In a pledge agreement, practically, the pledgor’s redemption right means that even if they miss a payment deadline, they can still retrieve the collateral by curing the default prior to the pledgee’s sale.
The pledgee must give notice of the intended sale (except in certain perishable or custom-market circumstances) precisely to allow this final chance at redemption.
4.3.2 Pledgor’s Right to Surplus
If the pledgee sells the collateral and the sale yields more than the amount of the debt plus expenses, the pledgor is entitled to the surplus proceeds.
The pledgee cannot unjustly enrich itself by keeping proceeds above what is owed. This right was firmly established in common law and continues under UCC 9-615(d)(2), which states that any surplus goes to the debtor (or junior lienholders if applicable, with any remainder to the debtor).
Conversely, if the sale proceeds are less, the pledgor is liable for the deficiency unless the parties agreed to limit recourse.
4.3.3 Pledgor’s Right to Possession Upon Satisfaction or Demand if Wrongful Detention
Absent default, the pledgor may have a right to demand return of the collateral under certain conditions (for instance, if the pledgee breaches the agreement or if a third party claims the collateral and the pledgor wants to resolve it).
Generally, however, the pledgor’s right to possess is contracted away until the debt is paid. If the debt is not yet due, the pledgor usually cannot unilaterally reclaim the collateral without providing substitute security or otherwise as agreed.
But if the pledgee violates the agreement (say, misuse or endangers the collateral), the pledgor could seek a court order for the collateral’s return or injunctive relief. Moreover, the pledgor holds the ultimate title and, after paying the debt, can immediate demand the property – this is essentially the mirror of the pledgee’s duty to return.
4.3.4 Pledgor’s Right to Be Notified (in enforcement)
Under UCC Article 9, debtors have the right to receive advance notice before a disposition of collateral (UCC 9-611(b)) in non-consumer transactions, except in certain waived situations or if the collateral is perishable or threatens to decline quickly.
This right ensures the pledgor is informed of the time and place of sale, giving an opportunity to redeem or to attend the sale (or even procure buyers to get a better price).
While at common law the notice requirement was not uniform (some early cases allowed a pledgee to sell without notice if the agreement so provided, others imposed a general reasonableness standard), modern law strongly favours giving notice as part of “commercially reasonable” enforcement.
Failure to give required notice can subject the pledgee to liability or affect the recovery of a deficiency (UCC 9-626).
4.4 Obligations of the Pledgor
Corresponding to rights, the pledgor’s primary obligations are straightforward:
4.4.1 Payment or Performance
The pledgor must pay the debt or perform the obligation that the collateral secures, in accordance with the terms of the underlying contract (loan agreement, promissory note, etc.).
If the pledgor fails to do so (and does not redeem timely), they risk losing the collateral through foreclosure sale. The pledge agreement itself typically does not impose new monetary obligations but references the principal obligation.

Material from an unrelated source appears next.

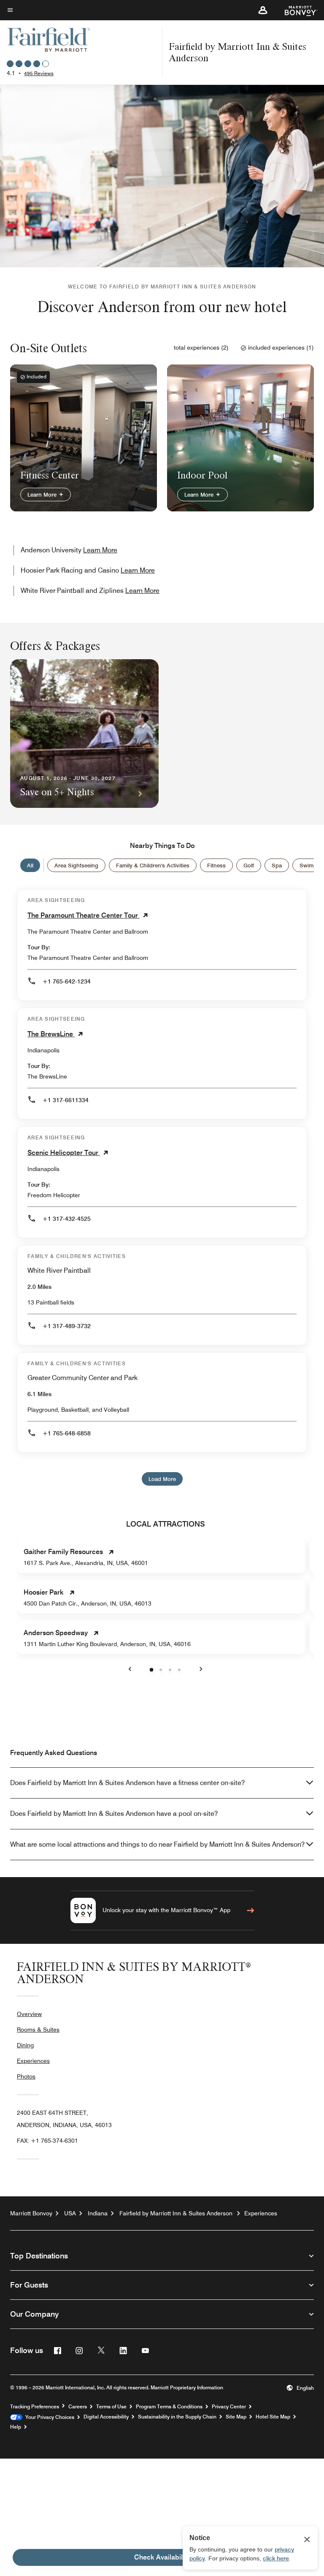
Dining (25, 2045)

For example, if stock is pledged to secure a $50,000 loan, the pledgor’s duty is to repay that $50,000 (and any interest or fees agreed) to get the stock back.
4.4.2 Not to Interfere with Pledgee’s Rights
The pledgor should not take actions that frustrate the pledgee’s security interest. This includes not attempting to sell or further encumber the collateral while it’s pledged (without consent) and not retaking possession wrongfully.

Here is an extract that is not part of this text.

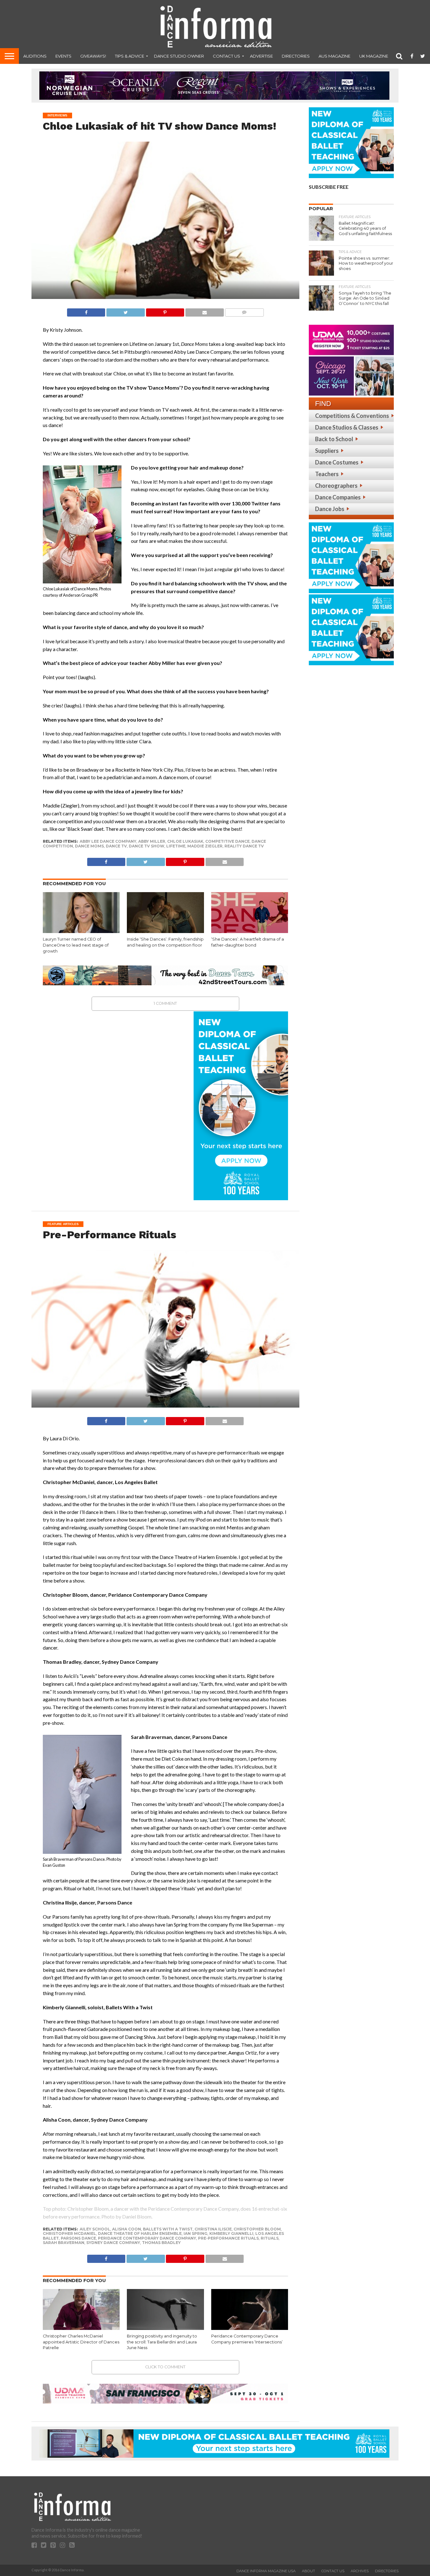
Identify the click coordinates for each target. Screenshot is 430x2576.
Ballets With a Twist (168, 2229)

Many pledge agreements include covenants that the pledgor will defend the collateral against claims, will not impair it, and will keep it insured at their expense or otherwise in good condition.
Even when not explicitly stated, courts have found an implied obligation that the pledgor will not intentionally damage the collateral or do anything to diminish its value while the pledgee holds it (for instance, causing a corporate issuer to issue more stock to dilute pledged shares could be a breach of good faith).
4.4.3 Indemnify for Expenses or Loss
If the pledgee incurs costs or is subjected to claims because of the collateral (for example, the collateral is a car that incurs storage charges or is subject to a tax lien), the pledgor is generally obligated to indemnify the pledgee or cover those costs.
This ties back to the pledgee’s right to reimbursement – the pledgor must reimburse those charges to redeem the collateral.
Additionally, if the pledgee is sued by a third party over the collateral (say someone else claims ownership), the pledgor may be obligated to assist or cover the pledgee’s losses, since the pledgor purported to give the security interest.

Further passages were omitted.